I keep the following meat in my freezer for quick meals:
– Tyson precooked grilled chicken breast strips – a little pricey, but worth it. These can be used to top salads, in stir fries, in wraps, or eaten with a low-calorie dipping sauce.
– Boneless skinless chicken breasts.
– Assorted frozen fish – salmon, tilapia and cod. Frozen fish can be prepared on an indoor countertop (George Foreman) grill in about five minutes.
– I buy pork tenderloin when it’s on sale and have it sliced at the grocery store. I freeze in separate freezer bags the amount I would need for a meal.
– Ground turkey or lean ground beef.
I enjoy fresh produce, but nothing beats the convenience of having an assortment of frozen vegetables in the freezer. With many varieties available in steamable bags, having crisp, delicious veggies on the table in mere minutes is hassle-free. I also purchase the Green Giant Veggies for One, found in four packs in the freezer section.

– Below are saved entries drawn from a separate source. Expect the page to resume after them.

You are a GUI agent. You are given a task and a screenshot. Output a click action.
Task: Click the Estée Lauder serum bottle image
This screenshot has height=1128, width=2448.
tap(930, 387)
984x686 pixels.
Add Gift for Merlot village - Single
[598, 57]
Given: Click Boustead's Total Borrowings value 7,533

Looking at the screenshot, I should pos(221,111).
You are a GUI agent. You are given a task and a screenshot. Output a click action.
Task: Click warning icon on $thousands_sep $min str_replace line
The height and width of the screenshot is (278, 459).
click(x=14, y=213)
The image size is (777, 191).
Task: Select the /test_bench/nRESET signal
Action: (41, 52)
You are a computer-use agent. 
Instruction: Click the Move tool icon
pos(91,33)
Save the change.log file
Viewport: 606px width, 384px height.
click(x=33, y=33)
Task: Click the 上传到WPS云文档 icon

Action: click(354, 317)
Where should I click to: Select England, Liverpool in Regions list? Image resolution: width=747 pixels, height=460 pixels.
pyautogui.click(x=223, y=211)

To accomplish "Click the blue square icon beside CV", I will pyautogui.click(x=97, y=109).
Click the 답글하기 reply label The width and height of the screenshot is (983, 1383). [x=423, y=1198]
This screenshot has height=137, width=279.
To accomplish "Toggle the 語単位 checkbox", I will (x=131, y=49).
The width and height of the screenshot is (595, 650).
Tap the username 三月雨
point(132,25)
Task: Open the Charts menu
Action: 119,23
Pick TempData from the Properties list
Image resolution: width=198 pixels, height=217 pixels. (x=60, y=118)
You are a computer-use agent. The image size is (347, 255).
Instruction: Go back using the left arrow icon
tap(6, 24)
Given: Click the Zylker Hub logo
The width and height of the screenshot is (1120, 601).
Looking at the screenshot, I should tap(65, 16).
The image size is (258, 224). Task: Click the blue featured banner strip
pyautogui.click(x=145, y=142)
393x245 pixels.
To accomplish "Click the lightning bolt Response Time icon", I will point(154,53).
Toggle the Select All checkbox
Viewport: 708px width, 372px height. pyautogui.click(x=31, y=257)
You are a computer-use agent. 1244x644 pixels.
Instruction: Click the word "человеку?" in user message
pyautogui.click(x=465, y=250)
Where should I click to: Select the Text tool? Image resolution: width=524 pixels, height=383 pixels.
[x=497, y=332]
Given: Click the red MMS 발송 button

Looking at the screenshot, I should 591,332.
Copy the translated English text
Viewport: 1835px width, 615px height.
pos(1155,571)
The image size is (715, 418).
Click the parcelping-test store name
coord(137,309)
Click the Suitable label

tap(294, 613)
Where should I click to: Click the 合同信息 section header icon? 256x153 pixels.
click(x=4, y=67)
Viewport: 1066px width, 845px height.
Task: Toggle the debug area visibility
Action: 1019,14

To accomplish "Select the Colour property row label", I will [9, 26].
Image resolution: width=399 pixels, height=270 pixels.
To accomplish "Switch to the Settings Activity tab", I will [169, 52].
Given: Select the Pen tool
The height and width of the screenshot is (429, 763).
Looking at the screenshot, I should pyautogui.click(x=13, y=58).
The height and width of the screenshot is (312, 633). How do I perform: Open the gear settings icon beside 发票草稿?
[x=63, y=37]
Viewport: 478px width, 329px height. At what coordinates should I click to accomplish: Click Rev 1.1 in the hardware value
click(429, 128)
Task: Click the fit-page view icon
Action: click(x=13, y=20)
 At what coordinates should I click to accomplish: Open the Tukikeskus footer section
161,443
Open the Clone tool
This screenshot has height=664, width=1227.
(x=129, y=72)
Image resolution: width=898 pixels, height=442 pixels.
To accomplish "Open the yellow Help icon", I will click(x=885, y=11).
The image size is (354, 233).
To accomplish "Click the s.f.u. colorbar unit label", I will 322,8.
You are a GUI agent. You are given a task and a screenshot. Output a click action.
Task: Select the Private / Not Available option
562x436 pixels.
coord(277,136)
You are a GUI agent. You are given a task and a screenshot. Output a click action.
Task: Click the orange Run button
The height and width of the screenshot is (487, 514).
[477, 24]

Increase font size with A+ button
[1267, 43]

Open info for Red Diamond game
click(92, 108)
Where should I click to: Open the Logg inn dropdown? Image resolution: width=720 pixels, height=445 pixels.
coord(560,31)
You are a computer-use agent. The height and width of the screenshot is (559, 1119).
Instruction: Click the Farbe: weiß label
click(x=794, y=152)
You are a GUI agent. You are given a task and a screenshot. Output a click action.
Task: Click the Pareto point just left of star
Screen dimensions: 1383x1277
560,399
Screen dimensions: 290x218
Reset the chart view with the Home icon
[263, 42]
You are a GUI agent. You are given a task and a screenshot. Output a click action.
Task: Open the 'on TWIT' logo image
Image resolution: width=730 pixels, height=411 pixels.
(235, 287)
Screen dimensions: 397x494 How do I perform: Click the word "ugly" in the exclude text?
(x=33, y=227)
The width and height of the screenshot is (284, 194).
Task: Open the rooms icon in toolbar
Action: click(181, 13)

Low-calorie frozen dinners are also an option to keep on hand for when there is literally no time to cook, but I try to supplement these with another serving of veggies to complete the meal. Sometimes I’ll make a really big salad for dinner. I use fresh spinach or lettuce as a base, then add fresh mushrooms, carrots, tomatoes, bell pepper, green onions, diced pear or apple, mandarin oranges, raisins or craisins, a few almonds and a tablespoon of blue cheese crumbles. I top the salad with grilled fish or chicken. I keep a variety of Wish Bone Salad Spritzers on hand to use for dressing. Adding a whole grain on the side, such as a roll, crackers or pretzels, completes the meal.
Eating on the run
Keeping the kitchen stocked with healthy foods, not only helps with family meal time preparations, but also keeps me away from the temptation of eating foods that have the potential to trigger a binge. I still struggle with making healthy food choices day in and day out. Some days I do well, and other days I fail miserably.
When I absolutely can’t follow my plan and must eat on the run, I have several emergency drive through meals. These include grilled Southwest chicken salad at McDonalds, a 6-inch turkey sub at Subway, or a small chili over a side salad from Wendy’s.
I am issuing myself a challenge to increase the number of times our family eats dinner together each week. I hope you will join me in the challenge. In the end, not only will you have more control over what you are eating, but you’ll cherish the time spent sharing a meal together.
Lee Anne Grace is an elementary music teacher for Tupelo Public Schools. After reaching a weight of almost 300 pounds and failing at numerous diets for over 25 years, she has been successful at losing weight and maintaining her weight loss for three years. She is the mother of two teenage daughters and enjoys running in her spare time.